What's a beekeeper to do? I'm going down but not without a fight. I contacted the EPA who sent two Tennessee Department of Agriculture agents out to "investigate." They questioned me for a bit, and I could tell from their questions that they were looking to pin the losses on me, on varroa mites, on hive beetles...on anything but current agricultural practices. Satisfied that I was not killing my own bees with shoddy beekeeping practices, they concluded that they were "confused."
At my request, they took samples of my honey to test for Roundup, 2,4-D, and imidacloprid (a neonic). This will tell me only whether my honey is contaminated and won't be definitive for what is killing the bees. I checked into having the tests also done by an independent lab, but they charge $100/sample. With dozens of possible suspects, that is beyond my means. If the Tennessee DOA test come back positive, I will quit selling my honey.
Ever the optimist, I provided the Ag agents with copies of university studies and made a very good argument, I thought, for why the agricultural chemicals now in the water, air and soil, and are killing the bees and can't be that good for the rest of us. They stonewalled me and promised to send me the results of the tests. I'm waiting but I'm not holding my breath.

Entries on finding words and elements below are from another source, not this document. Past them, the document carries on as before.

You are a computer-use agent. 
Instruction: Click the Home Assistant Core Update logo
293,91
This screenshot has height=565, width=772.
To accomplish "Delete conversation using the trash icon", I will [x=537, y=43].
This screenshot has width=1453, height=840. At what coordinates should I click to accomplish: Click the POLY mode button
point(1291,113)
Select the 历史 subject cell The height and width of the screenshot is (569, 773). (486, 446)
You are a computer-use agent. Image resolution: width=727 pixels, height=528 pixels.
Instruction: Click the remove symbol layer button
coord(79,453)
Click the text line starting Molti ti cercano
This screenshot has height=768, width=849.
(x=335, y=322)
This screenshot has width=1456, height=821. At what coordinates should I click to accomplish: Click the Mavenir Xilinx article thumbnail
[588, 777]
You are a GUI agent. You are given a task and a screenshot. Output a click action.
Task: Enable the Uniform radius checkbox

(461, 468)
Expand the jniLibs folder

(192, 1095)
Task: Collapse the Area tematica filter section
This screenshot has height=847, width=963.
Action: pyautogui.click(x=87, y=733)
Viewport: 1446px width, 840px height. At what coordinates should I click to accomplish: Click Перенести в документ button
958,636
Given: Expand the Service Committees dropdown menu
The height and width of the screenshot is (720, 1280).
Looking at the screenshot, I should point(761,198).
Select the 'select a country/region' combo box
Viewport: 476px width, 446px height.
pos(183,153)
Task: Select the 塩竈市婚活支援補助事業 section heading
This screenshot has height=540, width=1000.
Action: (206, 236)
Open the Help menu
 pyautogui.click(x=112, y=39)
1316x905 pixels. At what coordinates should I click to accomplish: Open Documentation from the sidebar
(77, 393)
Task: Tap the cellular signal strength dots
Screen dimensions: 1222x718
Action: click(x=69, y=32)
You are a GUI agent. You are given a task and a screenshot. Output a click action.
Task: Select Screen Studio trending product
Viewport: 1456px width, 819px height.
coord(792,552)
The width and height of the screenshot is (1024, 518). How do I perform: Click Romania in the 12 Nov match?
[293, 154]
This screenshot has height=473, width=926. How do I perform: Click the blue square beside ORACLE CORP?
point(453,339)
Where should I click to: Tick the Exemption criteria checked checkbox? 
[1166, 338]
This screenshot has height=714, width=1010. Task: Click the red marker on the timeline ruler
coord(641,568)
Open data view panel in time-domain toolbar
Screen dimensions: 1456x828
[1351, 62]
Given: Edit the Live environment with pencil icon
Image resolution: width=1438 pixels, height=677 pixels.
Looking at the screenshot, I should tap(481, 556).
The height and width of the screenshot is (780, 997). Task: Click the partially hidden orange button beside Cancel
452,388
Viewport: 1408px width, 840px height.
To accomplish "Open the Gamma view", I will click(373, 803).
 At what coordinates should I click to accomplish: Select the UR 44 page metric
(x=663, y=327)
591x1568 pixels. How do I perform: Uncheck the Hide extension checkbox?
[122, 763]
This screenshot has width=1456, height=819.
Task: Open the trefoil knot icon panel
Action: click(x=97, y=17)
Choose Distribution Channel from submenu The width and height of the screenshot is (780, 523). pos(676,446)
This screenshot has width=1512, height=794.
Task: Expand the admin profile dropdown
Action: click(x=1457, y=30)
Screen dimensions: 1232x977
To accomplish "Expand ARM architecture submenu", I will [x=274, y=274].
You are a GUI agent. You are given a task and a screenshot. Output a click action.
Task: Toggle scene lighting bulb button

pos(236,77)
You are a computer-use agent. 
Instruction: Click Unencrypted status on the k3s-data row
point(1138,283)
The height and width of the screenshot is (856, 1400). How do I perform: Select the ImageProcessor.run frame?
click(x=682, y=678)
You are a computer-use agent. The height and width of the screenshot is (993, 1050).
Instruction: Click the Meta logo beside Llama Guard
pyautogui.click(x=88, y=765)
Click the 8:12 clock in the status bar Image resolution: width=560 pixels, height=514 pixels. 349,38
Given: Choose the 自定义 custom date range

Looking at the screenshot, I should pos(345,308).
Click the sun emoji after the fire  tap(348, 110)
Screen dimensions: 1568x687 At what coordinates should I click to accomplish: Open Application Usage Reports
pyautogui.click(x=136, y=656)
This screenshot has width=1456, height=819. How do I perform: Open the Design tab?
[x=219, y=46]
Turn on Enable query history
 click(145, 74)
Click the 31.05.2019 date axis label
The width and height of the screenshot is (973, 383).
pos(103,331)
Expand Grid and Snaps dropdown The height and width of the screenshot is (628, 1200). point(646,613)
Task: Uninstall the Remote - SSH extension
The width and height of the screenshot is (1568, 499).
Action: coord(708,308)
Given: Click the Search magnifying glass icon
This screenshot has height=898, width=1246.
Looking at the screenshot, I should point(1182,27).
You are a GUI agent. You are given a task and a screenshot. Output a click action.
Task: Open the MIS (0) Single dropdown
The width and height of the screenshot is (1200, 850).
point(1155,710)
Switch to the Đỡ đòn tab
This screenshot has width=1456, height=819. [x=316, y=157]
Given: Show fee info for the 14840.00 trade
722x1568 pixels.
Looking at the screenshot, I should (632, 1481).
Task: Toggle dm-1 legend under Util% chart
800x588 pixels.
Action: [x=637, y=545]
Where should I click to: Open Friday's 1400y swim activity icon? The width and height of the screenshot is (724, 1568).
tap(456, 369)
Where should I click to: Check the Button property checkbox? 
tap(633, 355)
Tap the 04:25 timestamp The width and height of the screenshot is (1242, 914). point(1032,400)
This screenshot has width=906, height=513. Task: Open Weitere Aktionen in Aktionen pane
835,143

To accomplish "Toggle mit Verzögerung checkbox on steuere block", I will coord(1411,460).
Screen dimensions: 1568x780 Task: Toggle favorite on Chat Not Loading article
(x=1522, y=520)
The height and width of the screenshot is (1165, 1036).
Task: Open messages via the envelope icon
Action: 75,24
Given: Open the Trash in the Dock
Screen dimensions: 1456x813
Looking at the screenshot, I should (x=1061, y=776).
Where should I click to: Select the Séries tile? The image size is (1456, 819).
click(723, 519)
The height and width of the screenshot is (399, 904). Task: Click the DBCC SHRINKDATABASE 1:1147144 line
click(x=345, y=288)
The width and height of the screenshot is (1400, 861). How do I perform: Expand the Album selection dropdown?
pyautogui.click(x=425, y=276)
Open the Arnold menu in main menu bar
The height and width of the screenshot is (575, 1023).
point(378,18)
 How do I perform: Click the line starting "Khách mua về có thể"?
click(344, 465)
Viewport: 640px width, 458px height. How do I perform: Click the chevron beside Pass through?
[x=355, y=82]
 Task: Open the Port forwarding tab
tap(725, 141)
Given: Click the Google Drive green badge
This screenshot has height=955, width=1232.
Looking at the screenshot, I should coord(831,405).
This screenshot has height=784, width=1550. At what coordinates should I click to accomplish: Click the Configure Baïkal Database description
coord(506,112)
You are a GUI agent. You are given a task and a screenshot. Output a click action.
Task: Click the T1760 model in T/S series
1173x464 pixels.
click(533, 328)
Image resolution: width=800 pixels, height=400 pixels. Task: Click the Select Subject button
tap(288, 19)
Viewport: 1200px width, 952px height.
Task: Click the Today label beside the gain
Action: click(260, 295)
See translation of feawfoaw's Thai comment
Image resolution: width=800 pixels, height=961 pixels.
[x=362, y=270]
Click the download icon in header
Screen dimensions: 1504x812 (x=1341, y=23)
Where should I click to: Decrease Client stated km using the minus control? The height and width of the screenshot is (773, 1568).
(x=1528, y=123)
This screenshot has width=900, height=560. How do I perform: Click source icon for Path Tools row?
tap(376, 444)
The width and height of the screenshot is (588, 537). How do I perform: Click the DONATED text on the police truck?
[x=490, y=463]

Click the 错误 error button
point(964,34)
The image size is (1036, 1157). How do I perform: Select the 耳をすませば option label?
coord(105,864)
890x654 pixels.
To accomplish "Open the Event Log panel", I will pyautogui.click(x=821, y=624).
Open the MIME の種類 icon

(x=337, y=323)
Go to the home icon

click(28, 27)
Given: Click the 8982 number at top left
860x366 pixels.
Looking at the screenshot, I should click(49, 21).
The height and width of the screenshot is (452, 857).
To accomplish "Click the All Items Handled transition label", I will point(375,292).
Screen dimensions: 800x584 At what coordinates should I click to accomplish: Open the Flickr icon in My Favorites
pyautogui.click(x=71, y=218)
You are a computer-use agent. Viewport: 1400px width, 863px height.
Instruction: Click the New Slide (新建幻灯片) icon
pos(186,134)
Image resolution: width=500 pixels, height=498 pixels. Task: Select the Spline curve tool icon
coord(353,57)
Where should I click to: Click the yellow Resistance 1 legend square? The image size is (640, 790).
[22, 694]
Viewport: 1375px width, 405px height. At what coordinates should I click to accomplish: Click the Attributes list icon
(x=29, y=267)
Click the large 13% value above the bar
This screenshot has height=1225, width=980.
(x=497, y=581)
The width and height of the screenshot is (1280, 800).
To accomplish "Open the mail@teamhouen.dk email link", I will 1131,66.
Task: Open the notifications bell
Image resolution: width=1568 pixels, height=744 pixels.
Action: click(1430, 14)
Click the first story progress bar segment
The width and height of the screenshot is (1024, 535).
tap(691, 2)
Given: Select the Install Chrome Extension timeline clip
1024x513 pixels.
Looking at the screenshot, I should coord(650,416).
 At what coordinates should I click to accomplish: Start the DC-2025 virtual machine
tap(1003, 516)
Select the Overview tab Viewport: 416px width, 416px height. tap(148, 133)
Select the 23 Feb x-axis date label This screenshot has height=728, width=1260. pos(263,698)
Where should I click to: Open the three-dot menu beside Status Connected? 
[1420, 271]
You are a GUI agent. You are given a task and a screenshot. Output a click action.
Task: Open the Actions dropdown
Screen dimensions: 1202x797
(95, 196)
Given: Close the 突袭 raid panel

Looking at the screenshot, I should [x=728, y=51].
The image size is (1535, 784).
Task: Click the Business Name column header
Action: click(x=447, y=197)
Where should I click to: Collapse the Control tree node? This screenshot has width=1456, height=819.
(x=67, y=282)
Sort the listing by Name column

Maybe conventional agriculture will kill itself? The price of corn has bottomed out. More conventional farmers are going out of business, and the only people getting rich are the chemical companies and input sellers. But there is hope. Some conventional farmers are switching over to more organic practices with fewer costly inputs. They're learning that people don't want to eat their pesticide-laced crops no matter how many Monsanto scientists and USDA agents say they're safe. Sure, first we'll have to import enough organic food from places like Denmark and Russia to fill the growing demand, but at some point the lights will go on and the scales will tip. Now, if my bees can only hold out until that sweet day.